> [Data shown]
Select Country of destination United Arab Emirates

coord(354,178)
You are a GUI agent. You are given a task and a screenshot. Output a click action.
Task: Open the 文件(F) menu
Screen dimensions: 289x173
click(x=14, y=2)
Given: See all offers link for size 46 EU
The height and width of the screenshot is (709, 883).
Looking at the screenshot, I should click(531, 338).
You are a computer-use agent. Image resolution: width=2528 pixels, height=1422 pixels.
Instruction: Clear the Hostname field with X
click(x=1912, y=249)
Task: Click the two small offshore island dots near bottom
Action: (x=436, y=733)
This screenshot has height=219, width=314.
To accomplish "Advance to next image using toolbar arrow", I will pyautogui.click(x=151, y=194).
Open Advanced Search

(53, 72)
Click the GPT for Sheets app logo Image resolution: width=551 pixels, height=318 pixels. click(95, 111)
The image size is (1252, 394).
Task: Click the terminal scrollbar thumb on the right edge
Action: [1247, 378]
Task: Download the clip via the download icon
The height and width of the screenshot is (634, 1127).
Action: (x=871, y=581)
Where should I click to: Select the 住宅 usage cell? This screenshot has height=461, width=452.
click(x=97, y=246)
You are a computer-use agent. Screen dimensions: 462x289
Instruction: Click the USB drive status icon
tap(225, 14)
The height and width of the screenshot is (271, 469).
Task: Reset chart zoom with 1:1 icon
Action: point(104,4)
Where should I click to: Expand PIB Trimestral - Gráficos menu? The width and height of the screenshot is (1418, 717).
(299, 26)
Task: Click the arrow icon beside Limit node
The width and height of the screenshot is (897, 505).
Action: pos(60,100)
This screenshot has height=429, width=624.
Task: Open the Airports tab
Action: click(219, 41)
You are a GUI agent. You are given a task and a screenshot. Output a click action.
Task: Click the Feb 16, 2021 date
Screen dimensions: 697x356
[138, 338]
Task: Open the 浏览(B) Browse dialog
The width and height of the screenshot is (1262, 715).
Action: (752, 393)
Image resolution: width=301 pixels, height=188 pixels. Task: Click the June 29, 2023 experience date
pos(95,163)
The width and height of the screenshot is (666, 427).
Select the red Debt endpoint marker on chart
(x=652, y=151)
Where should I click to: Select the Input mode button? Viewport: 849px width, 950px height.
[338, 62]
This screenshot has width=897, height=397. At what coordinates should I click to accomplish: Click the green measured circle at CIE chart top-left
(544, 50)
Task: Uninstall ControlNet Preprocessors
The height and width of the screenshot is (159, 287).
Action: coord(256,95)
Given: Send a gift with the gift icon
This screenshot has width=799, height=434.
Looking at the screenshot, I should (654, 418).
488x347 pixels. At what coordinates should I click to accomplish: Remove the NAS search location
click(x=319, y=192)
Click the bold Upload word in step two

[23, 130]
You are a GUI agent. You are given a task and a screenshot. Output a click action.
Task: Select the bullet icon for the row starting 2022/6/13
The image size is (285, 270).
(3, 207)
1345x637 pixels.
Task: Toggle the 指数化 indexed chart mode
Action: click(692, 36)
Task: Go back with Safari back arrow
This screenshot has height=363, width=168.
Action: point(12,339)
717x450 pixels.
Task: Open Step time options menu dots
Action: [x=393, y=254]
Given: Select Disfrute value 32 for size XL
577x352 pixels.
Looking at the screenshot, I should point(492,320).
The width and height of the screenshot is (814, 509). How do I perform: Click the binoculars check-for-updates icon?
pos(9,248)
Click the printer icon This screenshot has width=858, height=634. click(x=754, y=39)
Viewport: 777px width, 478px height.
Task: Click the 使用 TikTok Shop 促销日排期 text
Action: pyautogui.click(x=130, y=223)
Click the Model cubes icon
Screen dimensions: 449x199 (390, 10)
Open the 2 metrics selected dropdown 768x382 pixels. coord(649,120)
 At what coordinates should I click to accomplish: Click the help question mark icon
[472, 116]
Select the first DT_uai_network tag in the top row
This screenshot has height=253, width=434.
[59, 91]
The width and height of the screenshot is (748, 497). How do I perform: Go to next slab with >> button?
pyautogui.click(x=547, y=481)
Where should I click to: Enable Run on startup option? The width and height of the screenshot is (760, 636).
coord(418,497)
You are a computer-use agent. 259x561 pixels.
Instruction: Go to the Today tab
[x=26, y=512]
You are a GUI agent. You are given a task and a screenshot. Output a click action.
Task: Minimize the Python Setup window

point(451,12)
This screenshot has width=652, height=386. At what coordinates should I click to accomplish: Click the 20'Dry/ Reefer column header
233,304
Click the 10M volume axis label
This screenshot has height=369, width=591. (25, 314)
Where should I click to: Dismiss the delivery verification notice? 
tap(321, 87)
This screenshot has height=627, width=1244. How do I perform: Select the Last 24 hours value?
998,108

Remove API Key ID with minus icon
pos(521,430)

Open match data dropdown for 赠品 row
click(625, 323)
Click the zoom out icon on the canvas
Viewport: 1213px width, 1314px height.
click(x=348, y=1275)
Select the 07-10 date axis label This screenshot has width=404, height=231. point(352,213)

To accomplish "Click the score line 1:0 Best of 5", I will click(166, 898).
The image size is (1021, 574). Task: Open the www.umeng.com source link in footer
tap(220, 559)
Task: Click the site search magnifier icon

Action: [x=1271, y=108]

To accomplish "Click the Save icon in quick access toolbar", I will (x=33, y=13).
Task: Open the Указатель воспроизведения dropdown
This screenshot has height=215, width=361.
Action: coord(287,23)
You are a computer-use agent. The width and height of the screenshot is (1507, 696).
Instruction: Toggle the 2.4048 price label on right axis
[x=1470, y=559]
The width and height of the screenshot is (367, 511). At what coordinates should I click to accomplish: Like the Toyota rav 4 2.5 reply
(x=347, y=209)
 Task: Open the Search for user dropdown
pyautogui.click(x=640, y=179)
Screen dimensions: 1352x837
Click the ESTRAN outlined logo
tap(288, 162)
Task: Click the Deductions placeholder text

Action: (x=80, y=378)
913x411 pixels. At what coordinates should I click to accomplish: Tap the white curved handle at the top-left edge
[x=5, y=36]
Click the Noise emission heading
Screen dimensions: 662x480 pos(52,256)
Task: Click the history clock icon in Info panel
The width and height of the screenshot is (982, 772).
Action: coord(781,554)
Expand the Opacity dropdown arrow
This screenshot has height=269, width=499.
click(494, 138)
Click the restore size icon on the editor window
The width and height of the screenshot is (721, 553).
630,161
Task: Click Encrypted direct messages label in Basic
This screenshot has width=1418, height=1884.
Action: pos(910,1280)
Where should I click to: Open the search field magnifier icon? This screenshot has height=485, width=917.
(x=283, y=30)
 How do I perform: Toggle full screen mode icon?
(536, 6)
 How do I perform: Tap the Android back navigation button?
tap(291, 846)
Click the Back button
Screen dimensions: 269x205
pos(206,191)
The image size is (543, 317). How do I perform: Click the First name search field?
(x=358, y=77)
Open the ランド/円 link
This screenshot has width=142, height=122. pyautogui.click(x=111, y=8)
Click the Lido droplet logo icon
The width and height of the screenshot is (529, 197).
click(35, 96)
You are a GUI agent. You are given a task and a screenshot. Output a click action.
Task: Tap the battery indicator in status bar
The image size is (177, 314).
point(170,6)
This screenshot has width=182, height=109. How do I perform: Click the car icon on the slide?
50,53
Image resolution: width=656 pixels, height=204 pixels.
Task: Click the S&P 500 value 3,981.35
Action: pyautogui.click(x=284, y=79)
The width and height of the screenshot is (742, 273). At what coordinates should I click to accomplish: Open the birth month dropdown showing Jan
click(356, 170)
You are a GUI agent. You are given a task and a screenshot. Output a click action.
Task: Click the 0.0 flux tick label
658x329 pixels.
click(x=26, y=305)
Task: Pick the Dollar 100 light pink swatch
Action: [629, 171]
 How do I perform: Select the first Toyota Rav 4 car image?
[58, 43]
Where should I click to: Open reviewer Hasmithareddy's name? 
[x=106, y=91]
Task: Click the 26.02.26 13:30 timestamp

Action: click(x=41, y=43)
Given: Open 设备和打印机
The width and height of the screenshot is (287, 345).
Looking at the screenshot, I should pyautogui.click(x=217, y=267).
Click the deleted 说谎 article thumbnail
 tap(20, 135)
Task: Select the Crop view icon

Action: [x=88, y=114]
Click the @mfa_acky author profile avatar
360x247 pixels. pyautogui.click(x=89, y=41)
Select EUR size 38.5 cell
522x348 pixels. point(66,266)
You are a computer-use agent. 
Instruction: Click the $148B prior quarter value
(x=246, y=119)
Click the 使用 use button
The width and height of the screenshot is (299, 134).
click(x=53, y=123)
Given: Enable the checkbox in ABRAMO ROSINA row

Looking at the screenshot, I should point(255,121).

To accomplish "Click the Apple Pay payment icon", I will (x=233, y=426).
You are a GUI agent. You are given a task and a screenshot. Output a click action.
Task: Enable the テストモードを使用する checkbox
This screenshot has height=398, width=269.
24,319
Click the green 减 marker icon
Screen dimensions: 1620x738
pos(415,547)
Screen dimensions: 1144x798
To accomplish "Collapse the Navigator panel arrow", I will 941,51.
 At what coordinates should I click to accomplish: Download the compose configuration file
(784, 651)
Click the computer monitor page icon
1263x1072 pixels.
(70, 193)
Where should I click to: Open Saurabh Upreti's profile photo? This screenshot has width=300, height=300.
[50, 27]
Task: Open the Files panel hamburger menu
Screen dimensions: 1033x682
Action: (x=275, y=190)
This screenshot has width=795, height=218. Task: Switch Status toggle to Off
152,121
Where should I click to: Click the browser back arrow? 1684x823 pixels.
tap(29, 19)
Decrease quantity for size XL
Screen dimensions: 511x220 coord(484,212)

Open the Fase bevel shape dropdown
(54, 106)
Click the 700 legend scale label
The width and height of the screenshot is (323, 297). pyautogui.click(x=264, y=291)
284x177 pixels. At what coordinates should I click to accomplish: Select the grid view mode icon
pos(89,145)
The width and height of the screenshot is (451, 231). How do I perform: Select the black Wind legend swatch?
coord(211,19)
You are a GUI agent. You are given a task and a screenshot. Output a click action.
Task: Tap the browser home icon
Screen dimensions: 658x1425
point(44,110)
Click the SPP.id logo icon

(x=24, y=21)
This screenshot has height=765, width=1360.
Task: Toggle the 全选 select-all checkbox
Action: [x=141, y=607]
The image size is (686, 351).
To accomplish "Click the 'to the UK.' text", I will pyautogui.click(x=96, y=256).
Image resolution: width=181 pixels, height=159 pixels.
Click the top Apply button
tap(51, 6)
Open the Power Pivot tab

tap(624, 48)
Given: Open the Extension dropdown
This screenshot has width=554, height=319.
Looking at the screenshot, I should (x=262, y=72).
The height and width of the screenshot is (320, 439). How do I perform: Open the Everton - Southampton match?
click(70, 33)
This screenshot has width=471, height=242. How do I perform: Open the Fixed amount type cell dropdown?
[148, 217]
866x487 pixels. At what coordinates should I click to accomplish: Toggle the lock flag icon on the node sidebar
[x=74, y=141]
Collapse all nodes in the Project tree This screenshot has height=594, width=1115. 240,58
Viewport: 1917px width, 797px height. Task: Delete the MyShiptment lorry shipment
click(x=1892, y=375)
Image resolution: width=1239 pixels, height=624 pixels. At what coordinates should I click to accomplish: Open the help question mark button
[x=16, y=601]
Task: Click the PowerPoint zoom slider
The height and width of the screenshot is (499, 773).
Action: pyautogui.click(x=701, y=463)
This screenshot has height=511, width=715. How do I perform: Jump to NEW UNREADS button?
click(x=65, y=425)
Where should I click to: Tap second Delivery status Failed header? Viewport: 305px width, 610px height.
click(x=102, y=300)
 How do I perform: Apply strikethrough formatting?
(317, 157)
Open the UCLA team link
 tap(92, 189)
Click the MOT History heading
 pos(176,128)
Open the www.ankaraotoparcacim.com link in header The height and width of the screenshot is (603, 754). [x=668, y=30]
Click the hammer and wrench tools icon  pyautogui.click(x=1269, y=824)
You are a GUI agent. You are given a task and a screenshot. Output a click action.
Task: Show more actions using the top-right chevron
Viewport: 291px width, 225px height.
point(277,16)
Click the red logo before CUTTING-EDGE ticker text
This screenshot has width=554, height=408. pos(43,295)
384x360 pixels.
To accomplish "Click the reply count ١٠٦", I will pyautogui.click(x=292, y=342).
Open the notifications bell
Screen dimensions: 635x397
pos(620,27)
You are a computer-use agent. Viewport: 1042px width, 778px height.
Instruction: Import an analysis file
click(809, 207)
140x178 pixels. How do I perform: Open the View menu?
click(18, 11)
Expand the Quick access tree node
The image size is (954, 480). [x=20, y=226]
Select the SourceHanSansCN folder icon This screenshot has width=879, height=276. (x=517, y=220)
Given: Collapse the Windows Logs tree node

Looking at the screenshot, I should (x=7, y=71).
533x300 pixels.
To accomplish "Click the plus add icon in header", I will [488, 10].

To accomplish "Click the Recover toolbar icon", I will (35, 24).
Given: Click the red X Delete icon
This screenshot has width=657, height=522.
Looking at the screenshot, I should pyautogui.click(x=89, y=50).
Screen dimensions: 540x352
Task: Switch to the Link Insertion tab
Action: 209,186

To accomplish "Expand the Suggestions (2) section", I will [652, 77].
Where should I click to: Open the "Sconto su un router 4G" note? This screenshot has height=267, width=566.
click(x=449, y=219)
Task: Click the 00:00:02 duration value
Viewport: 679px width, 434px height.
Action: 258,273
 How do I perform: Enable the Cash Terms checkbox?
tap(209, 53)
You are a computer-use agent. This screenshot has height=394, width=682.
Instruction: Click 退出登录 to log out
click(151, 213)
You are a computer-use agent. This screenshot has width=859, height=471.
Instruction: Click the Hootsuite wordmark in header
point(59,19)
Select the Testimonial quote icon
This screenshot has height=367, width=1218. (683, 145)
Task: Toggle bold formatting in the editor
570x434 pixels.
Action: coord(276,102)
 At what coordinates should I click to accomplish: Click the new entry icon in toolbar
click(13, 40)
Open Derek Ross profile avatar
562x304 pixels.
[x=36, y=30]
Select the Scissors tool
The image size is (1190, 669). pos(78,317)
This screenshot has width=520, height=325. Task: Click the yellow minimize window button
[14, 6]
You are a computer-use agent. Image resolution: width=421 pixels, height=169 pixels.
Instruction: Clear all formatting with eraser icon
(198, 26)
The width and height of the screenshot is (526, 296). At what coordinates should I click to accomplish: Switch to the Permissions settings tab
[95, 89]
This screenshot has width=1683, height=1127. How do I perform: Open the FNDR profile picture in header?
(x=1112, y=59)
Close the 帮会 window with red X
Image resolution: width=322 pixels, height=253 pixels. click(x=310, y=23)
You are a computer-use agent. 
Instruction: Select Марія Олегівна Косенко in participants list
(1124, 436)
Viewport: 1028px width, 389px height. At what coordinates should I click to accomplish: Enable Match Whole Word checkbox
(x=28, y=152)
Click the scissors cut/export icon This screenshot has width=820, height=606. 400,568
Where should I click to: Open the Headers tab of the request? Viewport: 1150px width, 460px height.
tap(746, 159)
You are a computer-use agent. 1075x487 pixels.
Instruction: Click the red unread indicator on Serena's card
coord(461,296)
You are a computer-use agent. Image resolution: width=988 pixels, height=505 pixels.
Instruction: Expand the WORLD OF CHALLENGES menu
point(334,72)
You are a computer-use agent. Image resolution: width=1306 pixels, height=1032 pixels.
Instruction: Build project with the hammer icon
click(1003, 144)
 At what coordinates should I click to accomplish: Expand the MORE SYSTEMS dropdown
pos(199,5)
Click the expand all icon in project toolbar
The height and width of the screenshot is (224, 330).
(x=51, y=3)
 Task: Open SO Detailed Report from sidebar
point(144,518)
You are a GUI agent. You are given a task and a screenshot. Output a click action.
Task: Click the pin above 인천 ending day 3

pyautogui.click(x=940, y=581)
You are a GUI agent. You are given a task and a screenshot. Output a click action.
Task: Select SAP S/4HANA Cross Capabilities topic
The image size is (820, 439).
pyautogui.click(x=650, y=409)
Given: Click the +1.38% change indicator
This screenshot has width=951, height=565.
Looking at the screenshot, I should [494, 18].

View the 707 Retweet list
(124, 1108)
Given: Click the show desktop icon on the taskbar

> [Exercise description] Reproduce verbatim the stretch of the records from the line containing "The width and height of the screenshot is (742, 273)." through the line containing "Action: [629, 171]", and nothing else.

> [Reply]
The width and height of the screenshot is (742, 273). At what coordinates should I click to accomplish: Open the birth month dropdown showing Jan
click(356, 170)
You are a GUI agent. You are given a task and a screenshot. Output a click action.
Task: Click the 0.0 flux tick label
658x329 pixels.
click(x=26, y=305)
Task: Pick the Dollar 100 light pink swatch
Action: [629, 171]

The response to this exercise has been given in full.